START Provided records
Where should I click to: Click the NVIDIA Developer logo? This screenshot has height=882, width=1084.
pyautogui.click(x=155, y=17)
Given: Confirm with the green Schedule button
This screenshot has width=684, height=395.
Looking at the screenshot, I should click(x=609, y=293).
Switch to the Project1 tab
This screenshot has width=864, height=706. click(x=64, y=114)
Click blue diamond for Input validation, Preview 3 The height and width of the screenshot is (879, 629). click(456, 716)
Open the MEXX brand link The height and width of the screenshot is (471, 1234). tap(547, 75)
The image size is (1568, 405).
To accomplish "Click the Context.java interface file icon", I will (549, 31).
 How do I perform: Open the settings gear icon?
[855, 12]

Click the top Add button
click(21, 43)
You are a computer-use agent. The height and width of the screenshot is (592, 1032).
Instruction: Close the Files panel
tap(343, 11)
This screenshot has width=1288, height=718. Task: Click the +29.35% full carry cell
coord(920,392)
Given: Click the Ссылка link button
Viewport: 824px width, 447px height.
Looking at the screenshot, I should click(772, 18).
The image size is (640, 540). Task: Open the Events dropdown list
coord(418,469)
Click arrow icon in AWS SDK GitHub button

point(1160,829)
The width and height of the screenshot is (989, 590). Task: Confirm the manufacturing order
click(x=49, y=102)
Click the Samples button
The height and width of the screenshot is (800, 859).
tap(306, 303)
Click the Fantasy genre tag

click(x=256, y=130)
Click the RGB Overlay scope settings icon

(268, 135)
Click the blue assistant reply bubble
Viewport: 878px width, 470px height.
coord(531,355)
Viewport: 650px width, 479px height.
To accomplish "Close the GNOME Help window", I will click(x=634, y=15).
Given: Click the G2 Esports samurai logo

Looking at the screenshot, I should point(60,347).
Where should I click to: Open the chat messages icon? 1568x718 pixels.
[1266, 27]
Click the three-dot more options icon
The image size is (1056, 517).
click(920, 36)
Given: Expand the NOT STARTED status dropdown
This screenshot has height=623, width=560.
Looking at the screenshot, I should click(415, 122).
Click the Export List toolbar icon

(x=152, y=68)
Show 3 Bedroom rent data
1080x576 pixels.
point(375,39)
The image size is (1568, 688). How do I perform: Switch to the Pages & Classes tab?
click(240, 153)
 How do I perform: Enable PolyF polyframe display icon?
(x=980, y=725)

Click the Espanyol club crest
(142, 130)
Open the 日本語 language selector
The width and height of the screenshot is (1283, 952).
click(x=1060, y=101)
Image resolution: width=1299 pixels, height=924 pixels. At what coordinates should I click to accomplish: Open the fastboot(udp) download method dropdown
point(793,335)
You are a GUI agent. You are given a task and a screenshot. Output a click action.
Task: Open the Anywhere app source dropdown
END Provided records
### Problem details
Show each line in the data where the string "agent" appears.

### Solution to this problem
You are a computer-use agent. The height and width of the screenshot is (592, 1032).
You are a GUI agent. You are given a task and a screenshot. Output a click action.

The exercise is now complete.